### TASK OBJECTIVE
When responding, copy every record below exactly as it appears.

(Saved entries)
------------------------------------------------------------

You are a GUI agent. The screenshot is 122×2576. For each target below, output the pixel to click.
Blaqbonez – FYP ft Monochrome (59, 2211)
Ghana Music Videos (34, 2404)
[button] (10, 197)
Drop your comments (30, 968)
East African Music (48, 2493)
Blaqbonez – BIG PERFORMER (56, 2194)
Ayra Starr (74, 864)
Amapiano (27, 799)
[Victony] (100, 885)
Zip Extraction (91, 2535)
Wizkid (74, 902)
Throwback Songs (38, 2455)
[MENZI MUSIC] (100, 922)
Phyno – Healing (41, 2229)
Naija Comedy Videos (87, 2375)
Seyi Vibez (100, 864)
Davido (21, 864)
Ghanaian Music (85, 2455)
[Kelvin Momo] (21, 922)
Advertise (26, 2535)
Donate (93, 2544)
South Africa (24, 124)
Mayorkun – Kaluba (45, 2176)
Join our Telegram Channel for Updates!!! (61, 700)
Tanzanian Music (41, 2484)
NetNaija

------------------------------------------------------------

### REPLY TO THE EXERCISE
You are a GUI agent. The screenshot is 122×2576. For each target below, output the pixel to click.
Blaqbonez – FYP ft Monochrome (59, 2211)
Ghana Music Videos (34, 2404)
[button] (10, 197)
Drop your comments (30, 968)
East African Music (48, 2493)
Blaqbonez – BIG PERFORMER (56, 2194)
Ayra Starr (74, 864)
Amapiano (27, 799)
[Victony] (100, 885)
Zip Extraction (91, 2535)
Wizkid (74, 902)
Throwback Songs (38, 2455)
[MENZI MUSIC] (100, 922)
Phyno – Healing (41, 2229)
Naija Comedy Videos (87, 2375)
Seyi Vibez (100, 864)
Davido (21, 864)
Ghanaian Music (85, 2455)
[Kelvin Momo] (21, 922)
Advertise (26, 2535)
Donate (93, 2544)
South Africa (24, 124)
Mayorkun – Kaluba (45, 2176)
Join our Telegram Channel for Updates!!! (61, 700)
Tanzanian Music (41, 2484)
NetNaija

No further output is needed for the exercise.